═══ Passage provided ═══

Summary: The Paul Signac painting Women at the Well hangs with originals and with stolen art slumming as a lithograph in the Elementary series episode The Leviathan.

Former art thief Le Chevalier's collection includes French Neo-Impressionist pointilist painter Paul Signac's Femmes au Puits ("Women at the Well)") in Elementary tv series' Leviathan (season 1, episode 10); in real life, the pointilist painting hangs in Musée d'Orsay, Niveau supérieur, Salle 38, Paris, Île-de-France region, north central France; Wednesday, Dec. 9, 2015, 18:07:12: Sailko, CC BY 3.0 Unported, via Wikimedia Commons

The Paul Signac painting Women at the Well appears in a supportive role in The Leviathan episode of the first season in the Columbia Broadcasting System (CBS) series Elementary Dec. 13, 2012.

Director Peter Werner and writers Corinne Brinkerhoff, Robert Doherty and Craig Sweeny bring the seascape into a waiting room that bears a stolen masterpiece's lithographed likeness. A 20th-century Post-Impressionist-like lithograph, whose left side communicates blues and yellows like the 19th-century Neo-Impressionist painting leftward across the room, confuses Sherlock Holmes (Jonny Lee Miller). The $40 lithograph disguises one of two Pietà (Sorrow) depictions by Vincent van Gogh (March 30, 1853-July 29, 1890) in 1889 and 1890 for his siblings.

The Van Gogh artwork, extracted by New York businessman Peter Kent as his earlier, evil alter ego Le Chevalier (The Cavalier), exits the original art-embellished room.

The tenth episode in the Elementary series fabricates provenance chains (legal custodies) for the Vincent van Gogh religious oil and for the "all original" wall art.

═══ Raw data ═══

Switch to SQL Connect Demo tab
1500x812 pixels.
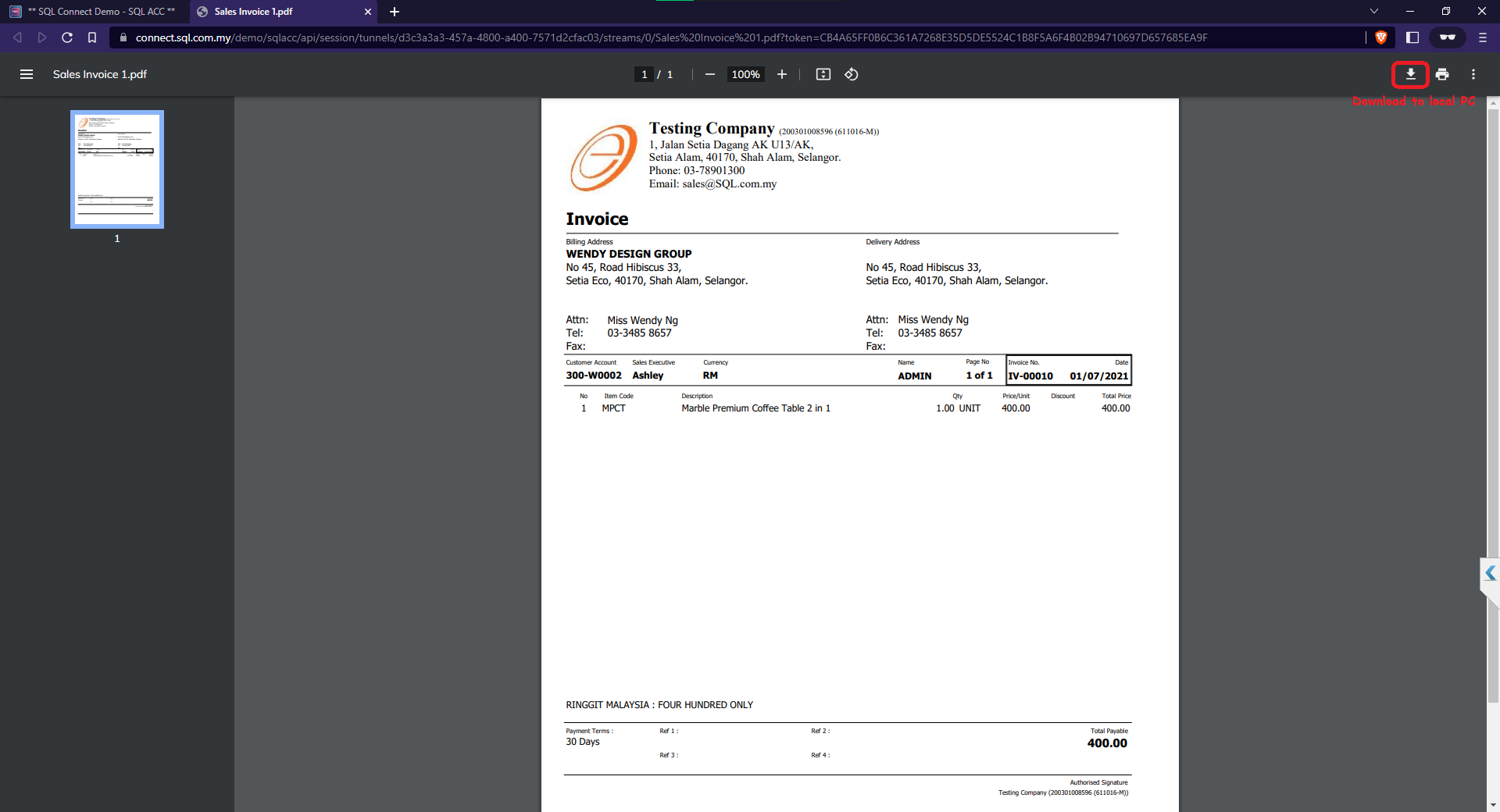(94, 12)
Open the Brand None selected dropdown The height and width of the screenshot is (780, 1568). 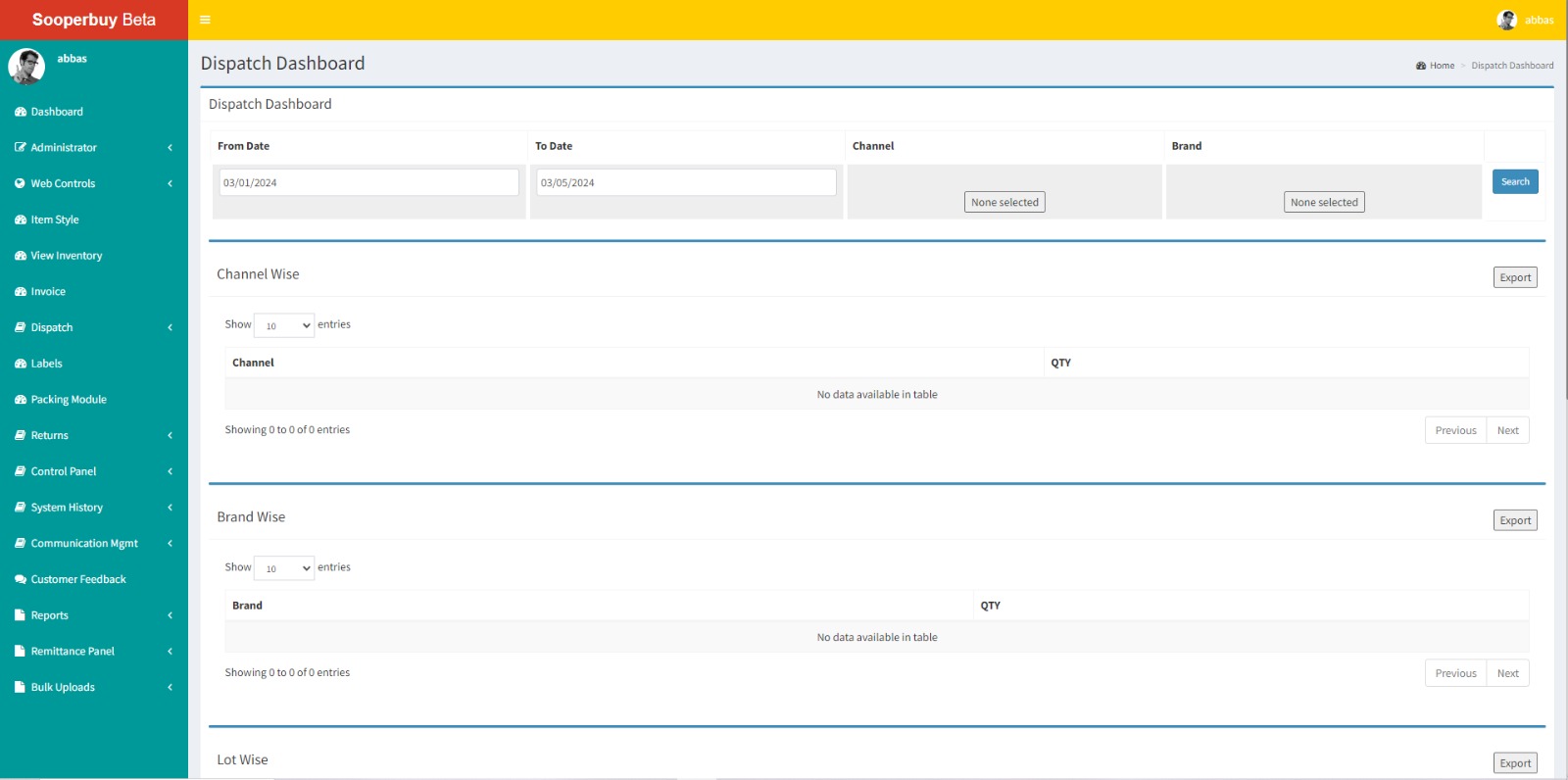1324,202
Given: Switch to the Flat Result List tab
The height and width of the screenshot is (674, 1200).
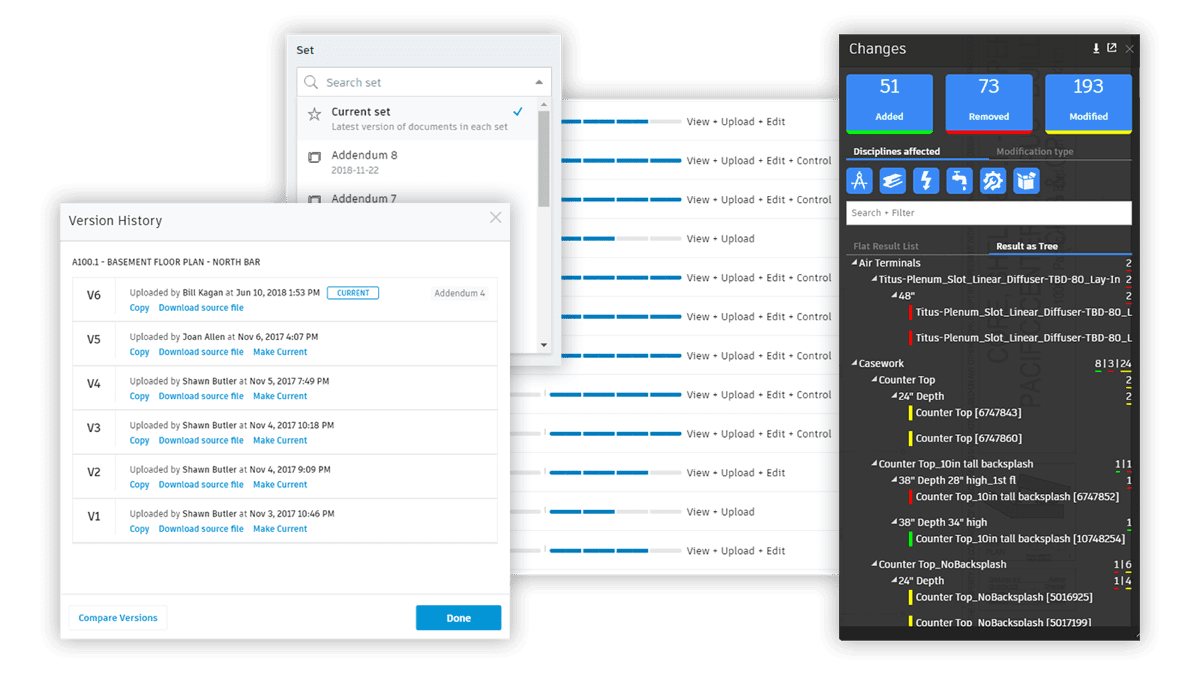Looking at the screenshot, I should point(885,244).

═══

To be done:
**a)** Decide whether each statement below agrees with the passage on the Signac painting in Elementary. Answer yes or no for each and quote the deciding words of the passage.
(i) In real life, the Signac painting hangs in the Musée d'Orsay in Paris.
(ii) The lithograph in the waiting room is a $400 piece.
(iii) Peter Werner is one of the writers of the episode.
**b)** Duplicate the part of the passage on the Signac painting in Elementary that starts at the words "The Van Gogh" and ends after the words "original art-embellished room.".

Answers for the tasks:
**a)**
(i) Yes: "in real life, the pointilist painting hangs in Musée d'Orsay, Niveau supérieur, Salle 38, Paris"
(ii) No: "The $40 lithograph disguises one of two Pietà (Sorrow) depictions by Vincent van Gogh"
(iii) No: "Director Peter Werner and writers Corinne Brinkerhoff, Robert Doherty and Craig Sweeny"

**b)**
The Van Gogh artwork, extracted by New York businessman Peter Kent as his earlier, evil alter ego Le Chevalier (The Cavalier), exits the original art-embellished room.